Este narrador es un invento magistral de Somerset Maugham, que lo usa en novelas como La luna y seis peniques, sobre la vida de Gauguin, o El filo de la navaja. Menciono muchas veces a Maugham en los relatos, al igual que a Singer y a Borges, que me van a seguir influyendo más allá de mi muerte. Maugham es uno de esos maestros que tiene la suerte de no saber que soy su alumno. Fue uno de los escritores más famosos y ricos de su tiempo. Uno de esos casos en que el éxito no contradice la calidad, aunque no sea tan elogiado por los críticos.

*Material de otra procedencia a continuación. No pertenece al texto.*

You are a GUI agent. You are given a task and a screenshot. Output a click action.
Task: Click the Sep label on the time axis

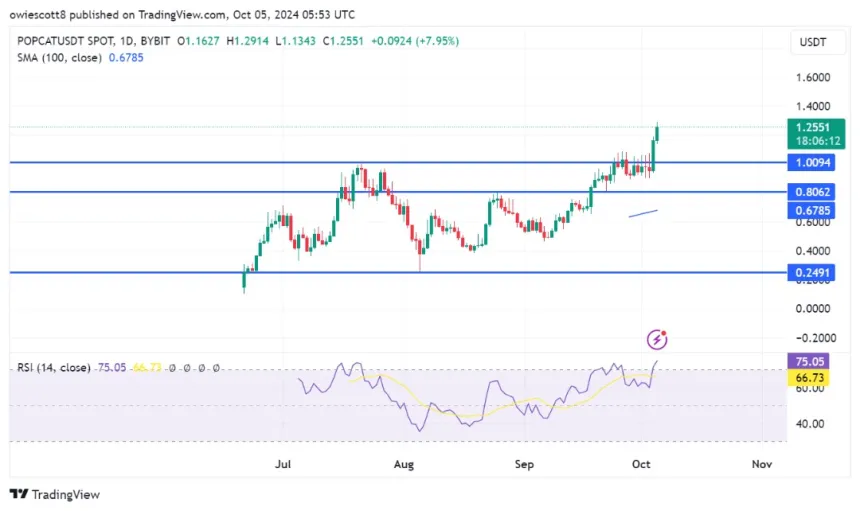point(523,464)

¿Cómo definirías tu literatura?
Cuando me preguntan cómo se me ocurren los cuentos, siempre digo: algo que leí, algo que escuché, algo que vi, algo que viví. Podría parafrasear a Julio César y decir: vine, vi, inventé. E inventé porque sabía que ya estaba perdido, que no podía vencer. A estas alturas de mi producción tengo que reconocer que invento a partir de la realidad. Ninguno de mis cuentos fue en la realidad como está contado, pero en todos hay algún elemento real. Estoy contaminado por la realidad y, a la vez, nunca dejo de acudir al free shop de la literatura, donde puedo inventar lugares, fechas, cifras. Busco cada vez menos en Google si lo que estoy diciendo tiene correlato con la realidad o no. Estoy en una edad en la que tengo derecho a inventar. Mi columna se llama “Se me hace cuento”, no “Es verdad, aunque usted no lo crea”.

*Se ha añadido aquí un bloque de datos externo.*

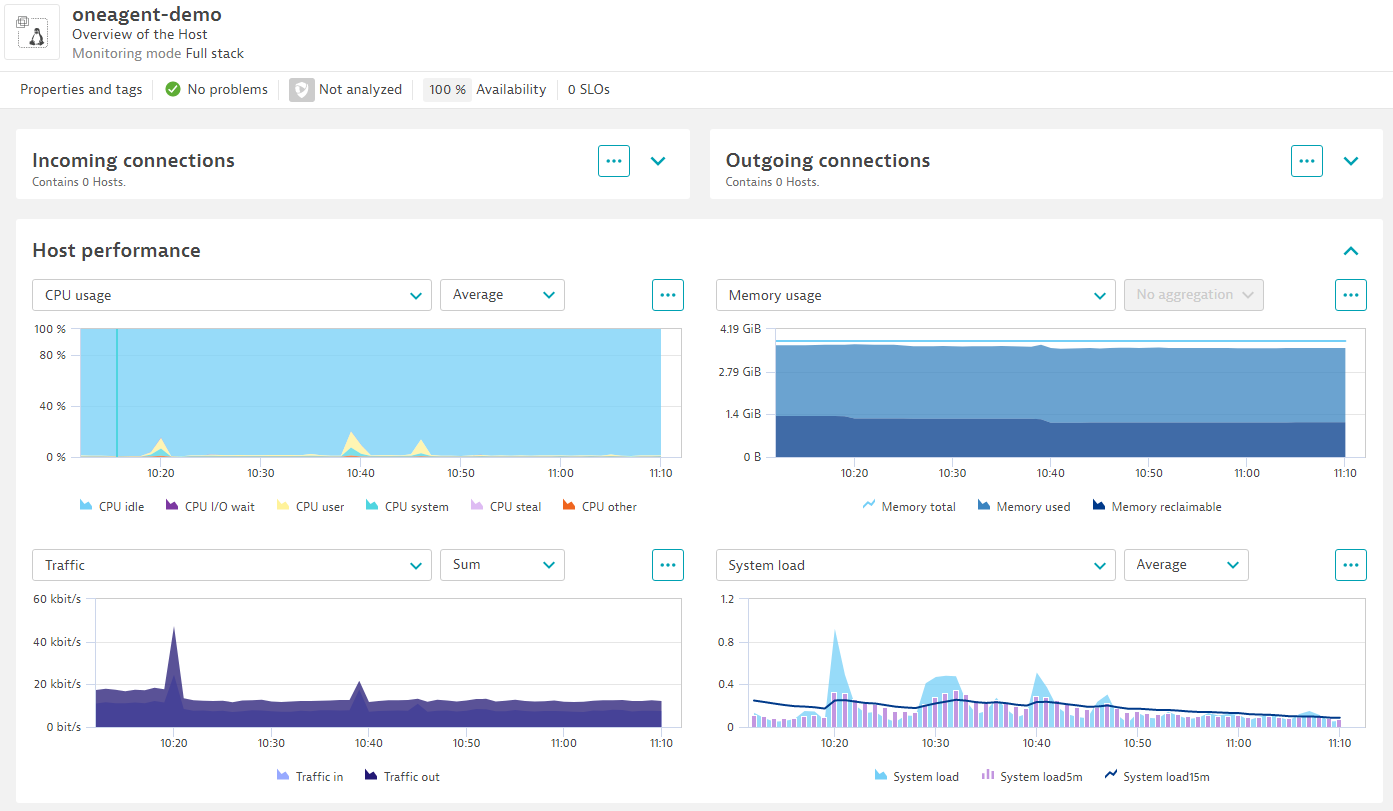Viewport: 1393px width, 811px height.
Task: Open the Memory usage chart options menu
Action: 1351,294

Las historias están ambientadas en una época predigital.
Cien por cien. Son relatos de amor clásico del siglo XX, relatos de amor romántico donde un hombre considera que hay una mujer que es la única que lo puede hacer sentir completo, y una mujer considera que hay un hombre que es el único que la puede hacer sentir completa. Sigo leyendo con placer y con devoción las historias de amor del siglo XX, que son las que estoy capacitado para escribir.
¿Dirías que los vínculos amorosos están cambiando?
No lo sé. Sé que el tipo de amor que se conoció en el siglo XX sigue existiendo y no sé cuáles son las nuevas cepas. Desconozco si las tendencias como el poliamor son una moda. De lo que veo no saco ninguna conclusión y tampoco me interesa investigar.
La mayoría transcurre en tus escenarios habituales: los barrios de Once y Villa Crespo, los bares y las calles de Buenos Aires.
Dentro de los cuentos de amor, hago un canto de amor a Buenos Aires. Soy como Facundo Cabral, no soy de aquí ni soy de allá, y esta ciudad, a fuerza de genialidad, diversidad y hospitalidad, me ha terminado convirtiendo en un porteño. Vengo de la salida de Egipto, de la tragedia europea, soy apenas la segunda generación que habla español de mi familia. La ciudad de Buenos Aires es tan proteica que incluso yo puedo ser porteño. Y la retribuyo con cuentos de amor a Buenos Aires.
¿Leés a tus contemporáneos?
Leo a De Santis y leí con mucha admiración y mucho placer El mago, de César Aira. Ese mago omnipotente que para poder trabajar de mago tiene que renunciar a su omnipotencia me pareció una idea extraordinaria. Además, está escrito con ese falso costumbrismo magistral. Me pasó lo mismo que con Las noches de Flores, fue absolutamente estimulante; lo leés y te dan ganas de escribir. Aira tiene una insolencia que parece de una persona muy joven, una escritura muy fresca.
¿Cómo ves la actividad cultural en la Argentina?
La Argentina es una potencia cultural. Permanentemente estamos produciendo cineastas, actores, series, películas, música popular. El tango “Naranjo en flor” para mí está a la altura de cualquiera de las canciones de amor de Jacques Brel o Georges Brassens. Nuestra cultura popular está muy lejos de nuestra decadencia económica o política. Me siento muy agradecido de haber nacido en el país de Borges, Bioy Casares, Fontanarrosa. Desde la Argentina se puede entender el mundo. Nunca coincidí con esa idea de Cortázar de que desde París se puede ver mejor la Argentina. Nuestro país tiene un punto de vista muy comprensivo, muy abarcativo y muy cosmopolita.